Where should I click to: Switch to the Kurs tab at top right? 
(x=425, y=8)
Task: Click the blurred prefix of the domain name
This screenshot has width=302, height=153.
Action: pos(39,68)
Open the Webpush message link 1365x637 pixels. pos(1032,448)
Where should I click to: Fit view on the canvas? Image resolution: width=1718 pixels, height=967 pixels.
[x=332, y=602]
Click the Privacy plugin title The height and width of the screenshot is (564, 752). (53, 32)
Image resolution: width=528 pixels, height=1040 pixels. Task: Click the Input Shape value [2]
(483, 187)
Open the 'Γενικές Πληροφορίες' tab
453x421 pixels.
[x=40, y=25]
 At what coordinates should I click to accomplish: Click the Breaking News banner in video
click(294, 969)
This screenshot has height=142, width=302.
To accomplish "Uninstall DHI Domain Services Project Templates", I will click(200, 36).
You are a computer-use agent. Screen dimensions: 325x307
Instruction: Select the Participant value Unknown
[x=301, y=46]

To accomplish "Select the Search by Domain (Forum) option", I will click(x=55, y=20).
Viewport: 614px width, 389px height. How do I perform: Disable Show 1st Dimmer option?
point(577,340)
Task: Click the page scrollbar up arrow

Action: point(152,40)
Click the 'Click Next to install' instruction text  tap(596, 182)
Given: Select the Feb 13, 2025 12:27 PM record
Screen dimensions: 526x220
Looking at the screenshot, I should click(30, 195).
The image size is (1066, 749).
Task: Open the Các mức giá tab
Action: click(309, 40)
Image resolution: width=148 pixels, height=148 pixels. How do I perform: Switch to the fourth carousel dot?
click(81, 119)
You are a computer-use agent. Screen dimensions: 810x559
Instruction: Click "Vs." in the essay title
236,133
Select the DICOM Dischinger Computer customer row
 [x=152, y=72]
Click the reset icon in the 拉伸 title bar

****************

Please rewrite the records above as a JSON list of strings, one string per line and blank lines omitted.

■ **OUTPUT BELOW**:
[
  "Where should I click to: Switch to the Kurs tab at top right? ",
  "(x=425, y=8)",
  "Task: Click the blurred prefix of the domain name",
  "This screenshot has width=302, height=153.",
  "Action: pos(39,68)",
  "Open the Webpush message link 1365x637 pixels. pos(1032,448)",
  "Where should I click to: Fit view on the canvas? Image resolution: width=1718 pixels, height=967 pixels.",
  "[x=332, y=602]",
  "Click the Privacy plugin title The height and width of the screenshot is (564, 752). (53, 32)",
  "Image resolution: width=528 pixels, height=1040 pixels. Task: Click the Input Shape value [2]",
  "(483, 187)",
  "Open the 'Γενικές Πληροφορίες' tab",
  "453x421 pixels.",
  "[x=40, y=25]",
  " At what coordinates should I click to accomplish: Click the Breaking News banner in video",
  "click(294, 969)",
  "This screenshot has height=142, width=302.",
  "To accomplish \"Uninstall DHI Domain Services Project Templates\", I will click(200, 36).",
  "You are a computer-use agent. Screen dimensions: 325x307",
  "Instruction: Select the Participant value Unknown",
  "[x=301, y=46]",
  "To accomplish \"Select the Search by Domain (Forum) option\", I will click(x=55, y=20).",
  "Viewport: 614px width, 389px height. How do I perform: Disable Show 1st Dimmer option?",
  "point(577,340)",
  "Task: Click the page scrollbar up arrow",
  "Action: point(152,40)",
  "Click the 'Click Next to install' instruction text  tap(596, 182)",
  "Given: Select the Feb 13, 2025 12:27 PM record",
  "Screen dimensions: 526x220",
  "Looking at the screenshot, I should click(30, 195).",
  "The image size is (1066, 749).",
  "Task: Open the Các mức giá tab",
  "Action: click(309, 40)",
  "Image resolution: width=148 pixels, height=148 pixels. How do I perform: Switch to the fourth carousel dot?",
  "click(81, 119)",
  "You are a computer-use agent. Screen dimensions: 810x559",
  "Instruction: Click \"Vs.\" in the essay title",
  "236,133",
  "Select the DICOM Dischinger Computer customer row",
  " [x=152, y=72]",
  "Click the reset icon in the 拉伸 title bar"
]